Chapter 14 Working with a data●frame
Last update: Thu Nov 19 14:24:08 2020 -0600 (ca4f8b4a0)
14.1 Load PyTorch libraries
14.2 Load dataset
# folders where the images are located
train_data_path = './mnist_png_full/training/'
test_data_path = './mnist_png_full/testing/'
# read the datasets without normalization
train_dataset = torchvision$datasets$ImageFolder(root = train_data_path,
transform = torchvision$transforms$ToTensor()
)
print(train_dataset)
#> Dataset ImageFolder
#> Number of datapoints: 60000
#> Root location: ./mnist_png_full/training/
#> StandardTransform
#> Transform: ToTensor()
14.3 Summary statistics for tensors
14.3.1 Using data.frame
library(tictoc)
tic()
fun_list <- list(
size = c("size"),
numel = c("numel"),
sum = c("sum", "item"),
mean = c("mean", "item"),
std = c("std", "item"),
med = c("median", "item"),
max = c("max", "item"),
min = c("min", "item")
)
idx <- seq(0L, 599L) # how many samples
fun_get_tensor <- function(x) py_get_item(train_dataset, x)[[0]]
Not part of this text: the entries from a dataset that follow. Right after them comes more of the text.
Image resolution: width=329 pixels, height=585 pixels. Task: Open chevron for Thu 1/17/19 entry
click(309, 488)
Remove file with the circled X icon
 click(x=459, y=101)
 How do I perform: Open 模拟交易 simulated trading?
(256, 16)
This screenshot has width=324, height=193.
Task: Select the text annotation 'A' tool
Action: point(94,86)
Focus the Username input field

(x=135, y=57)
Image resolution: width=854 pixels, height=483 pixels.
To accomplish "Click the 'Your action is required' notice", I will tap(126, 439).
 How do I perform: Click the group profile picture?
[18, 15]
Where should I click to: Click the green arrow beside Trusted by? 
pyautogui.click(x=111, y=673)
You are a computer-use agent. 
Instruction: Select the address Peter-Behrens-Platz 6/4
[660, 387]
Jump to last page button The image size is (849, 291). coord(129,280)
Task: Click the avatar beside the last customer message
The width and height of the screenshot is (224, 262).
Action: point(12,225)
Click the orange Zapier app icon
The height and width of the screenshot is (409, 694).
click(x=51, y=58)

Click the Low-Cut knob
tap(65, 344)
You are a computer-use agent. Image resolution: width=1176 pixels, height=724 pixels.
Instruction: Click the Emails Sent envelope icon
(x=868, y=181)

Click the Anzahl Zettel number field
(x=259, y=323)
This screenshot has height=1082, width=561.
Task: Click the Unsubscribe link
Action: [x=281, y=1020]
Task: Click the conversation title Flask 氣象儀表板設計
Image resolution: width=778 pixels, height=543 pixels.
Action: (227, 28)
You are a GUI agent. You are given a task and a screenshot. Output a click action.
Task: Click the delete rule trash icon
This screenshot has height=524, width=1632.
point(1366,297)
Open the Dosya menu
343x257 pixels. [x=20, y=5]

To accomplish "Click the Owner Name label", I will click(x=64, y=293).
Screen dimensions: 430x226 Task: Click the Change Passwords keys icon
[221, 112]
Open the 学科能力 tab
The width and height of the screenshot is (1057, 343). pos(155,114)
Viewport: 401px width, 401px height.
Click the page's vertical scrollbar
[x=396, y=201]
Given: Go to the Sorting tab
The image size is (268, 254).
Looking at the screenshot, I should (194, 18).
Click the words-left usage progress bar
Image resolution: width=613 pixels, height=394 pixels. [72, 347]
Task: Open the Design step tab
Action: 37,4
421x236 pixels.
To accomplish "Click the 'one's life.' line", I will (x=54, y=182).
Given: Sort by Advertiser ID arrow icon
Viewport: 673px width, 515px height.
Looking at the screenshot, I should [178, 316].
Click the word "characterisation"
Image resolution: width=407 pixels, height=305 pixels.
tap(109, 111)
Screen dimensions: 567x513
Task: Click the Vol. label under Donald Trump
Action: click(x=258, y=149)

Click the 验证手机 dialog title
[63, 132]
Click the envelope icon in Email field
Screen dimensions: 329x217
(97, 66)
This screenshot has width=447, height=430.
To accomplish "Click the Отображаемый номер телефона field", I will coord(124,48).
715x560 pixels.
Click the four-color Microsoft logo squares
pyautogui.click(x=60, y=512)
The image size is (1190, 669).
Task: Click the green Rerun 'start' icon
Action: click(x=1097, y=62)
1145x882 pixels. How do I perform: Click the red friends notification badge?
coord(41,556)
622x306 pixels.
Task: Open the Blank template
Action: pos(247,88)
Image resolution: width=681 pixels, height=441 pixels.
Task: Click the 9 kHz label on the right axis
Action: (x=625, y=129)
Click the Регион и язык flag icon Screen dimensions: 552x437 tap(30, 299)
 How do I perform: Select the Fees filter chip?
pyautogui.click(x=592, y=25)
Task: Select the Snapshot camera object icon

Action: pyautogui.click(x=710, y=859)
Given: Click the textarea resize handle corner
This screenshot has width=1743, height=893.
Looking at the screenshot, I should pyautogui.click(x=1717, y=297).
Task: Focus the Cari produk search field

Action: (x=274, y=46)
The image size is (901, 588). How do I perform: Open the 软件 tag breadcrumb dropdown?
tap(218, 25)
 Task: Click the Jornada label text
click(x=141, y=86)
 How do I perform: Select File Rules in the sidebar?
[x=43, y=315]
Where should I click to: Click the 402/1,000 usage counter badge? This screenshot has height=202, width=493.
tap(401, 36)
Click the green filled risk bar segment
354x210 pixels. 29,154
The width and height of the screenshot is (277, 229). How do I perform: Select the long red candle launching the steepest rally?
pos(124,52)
stat_fun <- function(x, str_fun) {
fun_var <- paste0("fun_get_tensor(x)", "$", str_fun, "()")
sapply(idx, function(x)
ifelse(is.numeric(eval(parse(text = fun_var))), # size return chracater
eval(parse(text = fun_var)), # all else are numeric
as.character(eval(parse(text = fun_var)))))
}
df <- data.frame(ridx = idx+1, # index number for the sample
do.call(data.frame,
lapply(
sapply(fun_list, function(x) paste(x, collapse = "()$")),
function(y) stat_fun(1, y)
)
)
)
Summary statistics:
#> ridx size numel sum mean std med max min
#> 1 1 torch.Size([3, 28, 28]) 2352 366 0.156 0.329 0 1.000 0
#> 2 2 torch.Size([3, 28, 28]) 2352 284 0.121 0.297 0 1.000 0
#> 3 3 torch.Size([3, 28, 28]) 2352 645 0.274 0.420 0 1.000 0
#> 4 4 torch.Size([3, 28, 28]) 2352 410 0.174 0.355 0 1.000 0
#> 5 5 torch.Size([3, 28, 28]) 2352 321 0.137 0.312 0 1.000 0
#> 6 6 torch.Size([3, 28, 28]) 2352 654 0.278 0.421 0 1.000 0
#> 7 7 torch.Size([3, 28, 28]) 2352 496 0.211 0.374 0 1.000 0
#> 8 8 torch.Size([3, 28, 28]) 2352 549 0.233 0.399 0 1.000 0
#> 9 9 torch.Size([3, 28, 28]) 2352 449 0.191 0.365 0 1.000 0
#> 10 10 torch.Size([3, 28, 28]) 2352 465 0.198 0.367 0 1.000 0
#> 11 11 torch.Size([3, 28, 28]) 2352 383 0.163 0.338 0 1.000 0
#> 12 12 torch.Size([3, 28, 28]) 2352 499 0.212 0.378 0 1.000 0
#> 13 13 torch.Size([3, 28, 28]) 2352 313 0.133 0.309 0 0.996 0
#> 14 14 torch.Size([3, 28, 28]) 2352 360 0.153 0.325 0 1.000 0
#> 15 15 torch.Size([3, 28, 28]) 2352 435 0.185 0.358 0 0.996 0
#> 16 16 torch.Size([3, 28, 28]) 2352 429 0.182 0.358 0 1.000 0
#> 17 17 torch.Size([3, 28, 28]) 2352 596 0.254 0.408 0 1.000 0
#> 18 18 torch.Size([3, 28, 28]) 2352 527 0.224 0.392 0 1.000 0
#> 19 19 torch.Size([3, 28, 28]) 2352 303 0.129 0.301 0 1.000 0
#> 20 20 torch.Size([3, 28, 28]) 2352 458 0.195 0.364 0 1.000 0
Elapsed time per size of sample:
#> 17.327 sec elapsed